Но, в отличие от счастья, отчаяние требовало чего-то подобного. Когда он, как теперь, был поглощен этим чувством, его природа толкала Стипа на поиски чего-то похожего. Другие искали для ран исцеления. А он хотел одного: натирать их солью снова и снова.
До этого дня у него под рукой всегда было целебное средство. Когда отчаяние становилось невыносимым, Роза отводила его от края пропасти и восстанавливала равновесие. Чаще всего ее лекарством был секс — сиськи-письки, как она это называла в игривом настроении. Но сегодня Роза сама была причиной его отчаяния. Она умирала от его руки, и рана оказалась слишком глубока — неисцелима. Он уложил ее в темноте ветхого домишки и, по ее просьбе, оставил одну.
— Я не хочу, чтобы ты был рядом, — сказала она. — Убирайся с глаз моих.
И он ушел. Прочь из деревни, вверх по склону холма. Он искал место, где его отчаяние усилится. Ноги сами знали, куда его нести: в рощу, где этот проклятый мальчишка показывал ему видения. Стип знал: там он найдет пищу для своего отчаяния. Как он жалел, что его нога ступила когда-то на этот клочок земли — не было на планете другого места, которое вызывало у него такое горькое чувство. Задним умом он понимал: первая его ошибка заключалась в том, что он дал нож Уиллу.
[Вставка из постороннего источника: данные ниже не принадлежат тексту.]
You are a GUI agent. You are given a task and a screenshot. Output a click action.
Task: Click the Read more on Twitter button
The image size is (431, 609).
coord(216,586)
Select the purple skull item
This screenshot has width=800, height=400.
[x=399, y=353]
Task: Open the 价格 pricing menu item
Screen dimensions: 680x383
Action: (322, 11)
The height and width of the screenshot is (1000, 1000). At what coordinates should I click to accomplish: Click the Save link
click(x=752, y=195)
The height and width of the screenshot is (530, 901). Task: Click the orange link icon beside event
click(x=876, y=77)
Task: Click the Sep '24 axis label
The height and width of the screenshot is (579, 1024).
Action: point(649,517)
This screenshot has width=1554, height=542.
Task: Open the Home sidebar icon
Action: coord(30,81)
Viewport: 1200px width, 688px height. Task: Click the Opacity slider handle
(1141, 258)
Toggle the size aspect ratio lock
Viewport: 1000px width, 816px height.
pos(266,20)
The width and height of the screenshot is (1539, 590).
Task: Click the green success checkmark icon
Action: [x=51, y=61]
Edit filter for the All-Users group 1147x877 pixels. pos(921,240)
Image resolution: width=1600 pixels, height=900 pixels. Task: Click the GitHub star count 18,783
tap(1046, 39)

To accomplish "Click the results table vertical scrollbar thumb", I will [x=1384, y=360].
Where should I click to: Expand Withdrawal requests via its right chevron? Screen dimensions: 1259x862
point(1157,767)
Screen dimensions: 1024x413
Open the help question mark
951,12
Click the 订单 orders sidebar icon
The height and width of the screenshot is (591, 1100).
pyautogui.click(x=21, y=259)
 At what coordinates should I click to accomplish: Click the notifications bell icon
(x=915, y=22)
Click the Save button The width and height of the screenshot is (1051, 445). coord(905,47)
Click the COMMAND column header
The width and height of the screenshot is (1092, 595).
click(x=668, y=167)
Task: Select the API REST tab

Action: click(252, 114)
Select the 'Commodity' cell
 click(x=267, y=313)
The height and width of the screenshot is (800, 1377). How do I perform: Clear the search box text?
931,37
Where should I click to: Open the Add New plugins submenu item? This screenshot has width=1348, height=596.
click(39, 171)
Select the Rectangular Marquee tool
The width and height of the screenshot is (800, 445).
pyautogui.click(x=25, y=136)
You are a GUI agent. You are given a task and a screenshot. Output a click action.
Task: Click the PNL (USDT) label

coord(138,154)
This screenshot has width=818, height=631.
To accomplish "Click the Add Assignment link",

А вторая? В том, что он не убил мальчишку, когда понял, что тот — проводник. Что за странное сочувствие снизошло на него в ту ночь — отпустил этого выродка живым, зная, что голова Уилла наполнена украденными воспоминаниями?
Но даже и эта глупость не стоила бы ему так дорого, если б мальчишка не вырос гомосеком. А тот взял и вырос. А поскольку его не волновала проблема продолжения рода, он стал куда более сильным врагом… нет, не врагом, чем-то позамысловатее… Вот если бы он женился и стал отцом… Стип всегда чувствовал себя неловко в компании гомосексуалистов, но при этом испытывал к ним, почти против воли, симпатию. Как и он, они вынуждены сочинять самих себя, как и он, они поглядывали на свое племя словно со стороны. Но он бы с удовольствием посмотрел на уничтожение всего клана, если б это могло воспрепятствовать его встрече с Уиллом.